TASK:
All lines from the start of the listing below through the line containing "Open right panel" are to be written out again exactly, and no others.

═════ DATA EXTRACT

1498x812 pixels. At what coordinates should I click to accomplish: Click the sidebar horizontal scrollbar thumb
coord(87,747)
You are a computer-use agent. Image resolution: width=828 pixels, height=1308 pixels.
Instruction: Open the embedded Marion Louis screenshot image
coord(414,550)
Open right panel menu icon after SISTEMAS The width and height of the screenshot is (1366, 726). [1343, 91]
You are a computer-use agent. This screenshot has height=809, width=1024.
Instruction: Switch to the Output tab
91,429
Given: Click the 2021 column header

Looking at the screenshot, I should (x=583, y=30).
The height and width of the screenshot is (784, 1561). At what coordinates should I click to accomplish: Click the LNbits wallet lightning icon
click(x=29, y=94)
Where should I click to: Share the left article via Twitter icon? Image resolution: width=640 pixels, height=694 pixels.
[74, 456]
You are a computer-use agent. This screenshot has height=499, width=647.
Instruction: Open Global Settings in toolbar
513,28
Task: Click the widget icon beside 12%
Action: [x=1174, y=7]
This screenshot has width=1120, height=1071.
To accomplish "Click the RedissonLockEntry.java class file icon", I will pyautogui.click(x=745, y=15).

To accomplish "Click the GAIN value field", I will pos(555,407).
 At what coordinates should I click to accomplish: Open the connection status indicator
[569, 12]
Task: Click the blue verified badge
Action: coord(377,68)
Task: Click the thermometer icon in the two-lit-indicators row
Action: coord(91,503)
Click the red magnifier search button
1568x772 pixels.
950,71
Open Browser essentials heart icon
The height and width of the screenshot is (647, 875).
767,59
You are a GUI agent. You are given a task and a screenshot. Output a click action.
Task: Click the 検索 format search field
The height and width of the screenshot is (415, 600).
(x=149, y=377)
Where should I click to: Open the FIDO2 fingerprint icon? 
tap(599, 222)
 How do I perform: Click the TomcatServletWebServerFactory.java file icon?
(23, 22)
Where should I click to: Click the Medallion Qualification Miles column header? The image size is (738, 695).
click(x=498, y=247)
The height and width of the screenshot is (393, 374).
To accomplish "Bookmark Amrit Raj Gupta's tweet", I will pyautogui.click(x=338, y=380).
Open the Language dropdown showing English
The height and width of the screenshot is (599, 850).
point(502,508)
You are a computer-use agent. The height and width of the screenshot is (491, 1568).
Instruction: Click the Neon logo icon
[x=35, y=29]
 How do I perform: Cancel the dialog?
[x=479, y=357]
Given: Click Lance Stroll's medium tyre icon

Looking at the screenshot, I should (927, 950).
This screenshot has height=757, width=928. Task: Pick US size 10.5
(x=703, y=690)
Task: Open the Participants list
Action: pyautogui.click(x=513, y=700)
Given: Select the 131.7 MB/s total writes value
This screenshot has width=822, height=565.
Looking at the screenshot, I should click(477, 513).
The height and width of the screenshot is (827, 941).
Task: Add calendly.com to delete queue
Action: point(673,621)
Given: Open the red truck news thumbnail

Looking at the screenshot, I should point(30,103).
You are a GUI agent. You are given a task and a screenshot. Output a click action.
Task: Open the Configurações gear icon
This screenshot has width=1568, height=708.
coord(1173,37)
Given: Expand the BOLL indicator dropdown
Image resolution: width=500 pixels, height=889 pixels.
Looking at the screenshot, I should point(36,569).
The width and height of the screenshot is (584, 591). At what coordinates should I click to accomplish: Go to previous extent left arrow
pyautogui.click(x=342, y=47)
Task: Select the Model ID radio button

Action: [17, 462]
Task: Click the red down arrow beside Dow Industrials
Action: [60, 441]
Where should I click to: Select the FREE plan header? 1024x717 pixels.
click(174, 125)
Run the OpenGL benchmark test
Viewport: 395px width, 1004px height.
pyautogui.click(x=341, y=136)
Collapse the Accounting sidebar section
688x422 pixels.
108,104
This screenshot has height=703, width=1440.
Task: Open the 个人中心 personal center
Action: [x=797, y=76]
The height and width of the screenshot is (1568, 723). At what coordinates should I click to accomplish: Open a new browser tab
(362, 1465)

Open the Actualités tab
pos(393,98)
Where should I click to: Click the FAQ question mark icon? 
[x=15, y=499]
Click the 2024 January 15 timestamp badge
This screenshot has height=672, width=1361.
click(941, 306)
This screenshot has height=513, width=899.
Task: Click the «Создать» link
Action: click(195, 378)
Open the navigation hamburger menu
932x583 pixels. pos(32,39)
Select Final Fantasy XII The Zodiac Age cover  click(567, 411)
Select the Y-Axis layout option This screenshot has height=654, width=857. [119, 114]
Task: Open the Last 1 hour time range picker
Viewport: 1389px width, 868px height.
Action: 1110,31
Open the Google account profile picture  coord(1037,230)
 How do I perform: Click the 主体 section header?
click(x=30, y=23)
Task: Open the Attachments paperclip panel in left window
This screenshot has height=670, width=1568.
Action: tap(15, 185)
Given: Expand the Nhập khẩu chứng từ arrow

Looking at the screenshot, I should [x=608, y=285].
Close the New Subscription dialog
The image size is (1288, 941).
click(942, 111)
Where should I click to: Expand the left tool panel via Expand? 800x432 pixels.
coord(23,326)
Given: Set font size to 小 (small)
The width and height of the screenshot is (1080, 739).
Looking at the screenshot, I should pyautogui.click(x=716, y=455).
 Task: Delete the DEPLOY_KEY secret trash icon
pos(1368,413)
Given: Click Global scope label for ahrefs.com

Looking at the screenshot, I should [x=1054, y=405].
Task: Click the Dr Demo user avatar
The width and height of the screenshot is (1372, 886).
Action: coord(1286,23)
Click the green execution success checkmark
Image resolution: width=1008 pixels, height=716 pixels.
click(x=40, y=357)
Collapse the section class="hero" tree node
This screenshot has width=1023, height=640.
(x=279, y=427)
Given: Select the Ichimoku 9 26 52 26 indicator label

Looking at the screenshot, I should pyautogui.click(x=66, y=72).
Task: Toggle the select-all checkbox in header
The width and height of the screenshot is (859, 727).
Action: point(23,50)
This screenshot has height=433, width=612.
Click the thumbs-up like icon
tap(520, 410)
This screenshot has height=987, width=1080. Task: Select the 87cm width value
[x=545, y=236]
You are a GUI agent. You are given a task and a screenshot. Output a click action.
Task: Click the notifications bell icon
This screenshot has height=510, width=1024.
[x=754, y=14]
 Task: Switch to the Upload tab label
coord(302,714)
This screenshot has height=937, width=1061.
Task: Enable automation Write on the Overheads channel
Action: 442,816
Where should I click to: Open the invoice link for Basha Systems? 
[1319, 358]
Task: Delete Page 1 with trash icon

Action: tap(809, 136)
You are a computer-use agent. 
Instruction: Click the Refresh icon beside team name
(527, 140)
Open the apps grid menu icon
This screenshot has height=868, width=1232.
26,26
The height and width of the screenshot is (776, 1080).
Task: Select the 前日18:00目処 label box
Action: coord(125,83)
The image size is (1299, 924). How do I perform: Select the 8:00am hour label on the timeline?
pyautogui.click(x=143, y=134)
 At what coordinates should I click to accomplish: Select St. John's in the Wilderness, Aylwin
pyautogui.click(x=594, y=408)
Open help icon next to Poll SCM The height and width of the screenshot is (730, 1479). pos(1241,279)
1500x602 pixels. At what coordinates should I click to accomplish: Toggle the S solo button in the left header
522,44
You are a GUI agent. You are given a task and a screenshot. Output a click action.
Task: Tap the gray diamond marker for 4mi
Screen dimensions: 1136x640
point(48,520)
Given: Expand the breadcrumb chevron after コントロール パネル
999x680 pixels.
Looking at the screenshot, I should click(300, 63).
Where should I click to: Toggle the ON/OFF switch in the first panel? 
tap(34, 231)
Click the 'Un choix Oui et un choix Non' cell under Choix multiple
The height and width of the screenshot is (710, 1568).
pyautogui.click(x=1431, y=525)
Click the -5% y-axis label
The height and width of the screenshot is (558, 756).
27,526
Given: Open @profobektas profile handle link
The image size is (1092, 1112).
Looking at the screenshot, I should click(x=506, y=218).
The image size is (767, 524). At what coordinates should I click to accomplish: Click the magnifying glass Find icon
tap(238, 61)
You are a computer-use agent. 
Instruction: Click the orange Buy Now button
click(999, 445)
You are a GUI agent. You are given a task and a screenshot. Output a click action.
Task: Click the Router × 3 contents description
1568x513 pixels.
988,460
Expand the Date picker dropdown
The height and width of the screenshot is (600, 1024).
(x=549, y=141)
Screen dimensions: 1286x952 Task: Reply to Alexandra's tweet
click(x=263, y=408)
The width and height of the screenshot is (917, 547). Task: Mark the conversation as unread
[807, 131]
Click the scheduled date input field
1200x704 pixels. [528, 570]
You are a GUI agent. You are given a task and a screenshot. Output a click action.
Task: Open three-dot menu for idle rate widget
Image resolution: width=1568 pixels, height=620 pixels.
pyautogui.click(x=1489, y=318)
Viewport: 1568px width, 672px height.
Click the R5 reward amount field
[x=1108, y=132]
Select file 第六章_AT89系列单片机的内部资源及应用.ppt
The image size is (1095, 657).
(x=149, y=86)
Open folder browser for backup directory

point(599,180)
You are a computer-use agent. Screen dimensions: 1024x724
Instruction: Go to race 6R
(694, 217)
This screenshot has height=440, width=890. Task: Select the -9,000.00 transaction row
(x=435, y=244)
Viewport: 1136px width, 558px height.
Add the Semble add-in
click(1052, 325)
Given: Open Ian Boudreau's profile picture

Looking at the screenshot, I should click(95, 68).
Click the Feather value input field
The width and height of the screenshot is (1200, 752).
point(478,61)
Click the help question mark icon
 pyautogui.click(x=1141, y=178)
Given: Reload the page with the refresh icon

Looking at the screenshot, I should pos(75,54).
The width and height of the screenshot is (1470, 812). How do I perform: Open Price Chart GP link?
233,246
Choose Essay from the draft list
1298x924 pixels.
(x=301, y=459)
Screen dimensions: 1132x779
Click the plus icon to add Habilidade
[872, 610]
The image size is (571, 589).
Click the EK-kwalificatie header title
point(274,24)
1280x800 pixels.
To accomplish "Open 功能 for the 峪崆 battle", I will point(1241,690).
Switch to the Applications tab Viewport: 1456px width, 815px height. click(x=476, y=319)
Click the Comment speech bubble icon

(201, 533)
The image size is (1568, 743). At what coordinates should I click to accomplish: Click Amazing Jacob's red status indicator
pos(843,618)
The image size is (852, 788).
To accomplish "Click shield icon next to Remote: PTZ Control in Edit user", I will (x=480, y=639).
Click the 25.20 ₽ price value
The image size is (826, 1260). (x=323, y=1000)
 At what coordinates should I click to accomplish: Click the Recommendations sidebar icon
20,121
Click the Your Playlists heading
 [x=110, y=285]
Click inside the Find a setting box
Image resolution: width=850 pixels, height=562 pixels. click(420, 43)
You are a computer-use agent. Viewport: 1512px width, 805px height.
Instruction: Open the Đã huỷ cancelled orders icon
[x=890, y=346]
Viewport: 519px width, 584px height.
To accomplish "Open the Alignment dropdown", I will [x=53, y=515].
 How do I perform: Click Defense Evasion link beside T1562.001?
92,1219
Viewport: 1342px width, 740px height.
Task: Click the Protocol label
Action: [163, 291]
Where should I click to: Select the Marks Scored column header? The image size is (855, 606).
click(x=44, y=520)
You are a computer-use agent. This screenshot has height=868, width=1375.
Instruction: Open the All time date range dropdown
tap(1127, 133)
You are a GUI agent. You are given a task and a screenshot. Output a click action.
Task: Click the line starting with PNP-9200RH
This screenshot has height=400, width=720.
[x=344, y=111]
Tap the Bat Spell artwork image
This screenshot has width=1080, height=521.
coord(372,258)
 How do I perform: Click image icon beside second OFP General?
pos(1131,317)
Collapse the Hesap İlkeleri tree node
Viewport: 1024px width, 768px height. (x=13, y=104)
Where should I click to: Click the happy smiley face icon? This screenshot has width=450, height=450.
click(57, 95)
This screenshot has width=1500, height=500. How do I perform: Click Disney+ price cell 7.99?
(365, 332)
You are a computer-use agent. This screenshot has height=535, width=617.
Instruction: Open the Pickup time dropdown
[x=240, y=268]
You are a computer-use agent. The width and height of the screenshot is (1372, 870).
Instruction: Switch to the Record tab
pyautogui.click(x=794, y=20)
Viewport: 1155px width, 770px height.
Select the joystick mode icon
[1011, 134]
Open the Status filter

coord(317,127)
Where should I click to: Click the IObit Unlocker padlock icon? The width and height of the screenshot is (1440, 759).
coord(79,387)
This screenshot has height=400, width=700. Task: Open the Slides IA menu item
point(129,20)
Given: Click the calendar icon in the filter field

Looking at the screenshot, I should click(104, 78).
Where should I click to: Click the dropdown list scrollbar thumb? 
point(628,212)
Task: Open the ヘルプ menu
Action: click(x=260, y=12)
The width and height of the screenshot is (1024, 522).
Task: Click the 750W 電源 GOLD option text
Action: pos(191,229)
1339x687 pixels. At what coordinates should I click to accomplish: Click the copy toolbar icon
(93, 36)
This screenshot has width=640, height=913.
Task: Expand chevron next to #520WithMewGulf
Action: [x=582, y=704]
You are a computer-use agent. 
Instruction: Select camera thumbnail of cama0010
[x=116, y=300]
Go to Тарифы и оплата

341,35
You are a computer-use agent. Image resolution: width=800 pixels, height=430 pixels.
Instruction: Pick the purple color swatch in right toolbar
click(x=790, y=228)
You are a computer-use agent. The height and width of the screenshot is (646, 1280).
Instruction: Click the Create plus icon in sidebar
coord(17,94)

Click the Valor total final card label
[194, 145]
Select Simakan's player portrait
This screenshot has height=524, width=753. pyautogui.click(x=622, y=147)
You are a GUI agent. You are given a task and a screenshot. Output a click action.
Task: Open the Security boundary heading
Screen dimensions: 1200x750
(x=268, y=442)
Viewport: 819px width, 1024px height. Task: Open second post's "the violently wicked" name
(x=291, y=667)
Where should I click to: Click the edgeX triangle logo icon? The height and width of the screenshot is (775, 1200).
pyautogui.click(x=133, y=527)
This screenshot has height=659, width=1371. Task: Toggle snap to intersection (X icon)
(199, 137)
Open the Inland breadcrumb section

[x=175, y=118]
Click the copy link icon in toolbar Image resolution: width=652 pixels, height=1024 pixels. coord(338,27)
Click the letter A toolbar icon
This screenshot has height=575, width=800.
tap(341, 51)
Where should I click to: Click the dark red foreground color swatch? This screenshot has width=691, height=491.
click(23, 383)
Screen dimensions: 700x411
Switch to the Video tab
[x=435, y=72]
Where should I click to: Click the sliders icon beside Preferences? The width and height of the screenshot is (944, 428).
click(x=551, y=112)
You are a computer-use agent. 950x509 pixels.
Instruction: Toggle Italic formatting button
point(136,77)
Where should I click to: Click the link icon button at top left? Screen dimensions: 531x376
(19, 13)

══════════

FINAL ANSWER:
1498x812 pixels. At what coordinates should I click to accomplish: Click the sidebar horizontal scrollbar thumb
coord(87,747)
You are a computer-use agent. Image resolution: width=828 pixels, height=1308 pixels.
Instruction: Open the embedded Marion Louis screenshot image
coord(414,550)
Open right panel menu icon after SISTEMAS The width and height of the screenshot is (1366, 726). [1343, 91]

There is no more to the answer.